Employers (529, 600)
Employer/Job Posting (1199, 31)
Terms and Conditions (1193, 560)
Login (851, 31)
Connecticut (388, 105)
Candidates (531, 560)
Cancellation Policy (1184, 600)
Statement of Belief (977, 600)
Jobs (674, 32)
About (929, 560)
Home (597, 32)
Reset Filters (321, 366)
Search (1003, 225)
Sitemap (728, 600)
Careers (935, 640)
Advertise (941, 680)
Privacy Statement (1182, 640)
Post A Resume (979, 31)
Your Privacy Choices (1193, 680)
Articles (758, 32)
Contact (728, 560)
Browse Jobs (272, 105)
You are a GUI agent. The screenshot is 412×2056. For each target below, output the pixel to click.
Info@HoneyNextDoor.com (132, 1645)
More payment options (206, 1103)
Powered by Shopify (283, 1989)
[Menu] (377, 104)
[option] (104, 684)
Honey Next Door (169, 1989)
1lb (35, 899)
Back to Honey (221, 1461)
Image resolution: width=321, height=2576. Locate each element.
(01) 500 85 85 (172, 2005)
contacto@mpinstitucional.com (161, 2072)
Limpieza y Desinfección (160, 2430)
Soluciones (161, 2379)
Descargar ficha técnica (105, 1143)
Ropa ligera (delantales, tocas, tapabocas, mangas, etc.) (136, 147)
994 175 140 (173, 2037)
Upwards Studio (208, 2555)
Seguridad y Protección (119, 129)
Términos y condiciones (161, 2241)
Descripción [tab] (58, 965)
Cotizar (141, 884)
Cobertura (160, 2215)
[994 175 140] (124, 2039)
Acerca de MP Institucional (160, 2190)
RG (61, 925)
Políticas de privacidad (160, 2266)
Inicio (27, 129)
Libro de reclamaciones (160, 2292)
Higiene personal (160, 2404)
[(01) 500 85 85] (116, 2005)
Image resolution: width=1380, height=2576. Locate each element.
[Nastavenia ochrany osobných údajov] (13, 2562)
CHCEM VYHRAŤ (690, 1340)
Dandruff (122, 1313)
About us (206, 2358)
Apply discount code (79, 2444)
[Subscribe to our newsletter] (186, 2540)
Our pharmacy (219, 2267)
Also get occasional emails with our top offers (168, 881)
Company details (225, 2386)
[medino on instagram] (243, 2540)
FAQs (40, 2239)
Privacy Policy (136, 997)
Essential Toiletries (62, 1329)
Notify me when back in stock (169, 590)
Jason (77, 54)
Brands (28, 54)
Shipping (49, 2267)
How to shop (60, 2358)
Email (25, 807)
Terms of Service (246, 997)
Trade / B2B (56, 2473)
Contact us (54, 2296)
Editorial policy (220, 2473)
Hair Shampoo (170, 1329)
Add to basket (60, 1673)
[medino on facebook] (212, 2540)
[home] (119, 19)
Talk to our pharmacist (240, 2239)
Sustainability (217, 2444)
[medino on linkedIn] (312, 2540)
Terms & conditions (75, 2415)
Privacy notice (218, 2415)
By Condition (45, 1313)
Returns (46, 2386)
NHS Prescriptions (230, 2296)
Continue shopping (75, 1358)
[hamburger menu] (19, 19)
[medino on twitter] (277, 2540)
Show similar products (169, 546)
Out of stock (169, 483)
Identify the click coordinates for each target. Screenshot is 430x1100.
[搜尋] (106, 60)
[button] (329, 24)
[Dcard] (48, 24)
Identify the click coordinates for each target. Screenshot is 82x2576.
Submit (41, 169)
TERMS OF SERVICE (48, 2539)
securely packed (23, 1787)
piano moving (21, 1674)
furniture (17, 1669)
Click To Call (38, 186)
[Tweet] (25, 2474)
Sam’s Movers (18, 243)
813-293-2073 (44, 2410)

**WHAT TO DO**
Every line above from the line with "Sitemap (728, 600)" to the line with "Descargar ficha técnica (105, 1143)", both included, must be reproduced exactly, and no other line may appear.

**RESPONSE**
Sitemap (728, 600)
Careers (935, 640)
Advertise (941, 680)
Privacy Statement (1182, 640)
Post A Resume (979, 31)
Your Privacy Choices (1193, 680)
Articles (758, 32)
Contact (728, 560)
Browse Jobs (272, 105)
You are a GUI agent. The screenshot is 412×2056. For each target below, output the pixel to click.
Info@HoneyNextDoor.com (132, 1645)
More payment options (206, 1103)
Powered by Shopify (283, 1989)
[Menu] (377, 104)
[option] (104, 684)
Honey Next Door (169, 1989)
1lb (35, 899)
Back to Honey (221, 1461)
Image resolution: width=321, height=2576. Locate each element.
(01) 500 85 85 (172, 2005)
contacto@mpinstitucional.com (161, 2072)
Limpieza y Desinfección (160, 2430)
Soluciones (161, 2379)
Descargar ficha técnica (105, 1143)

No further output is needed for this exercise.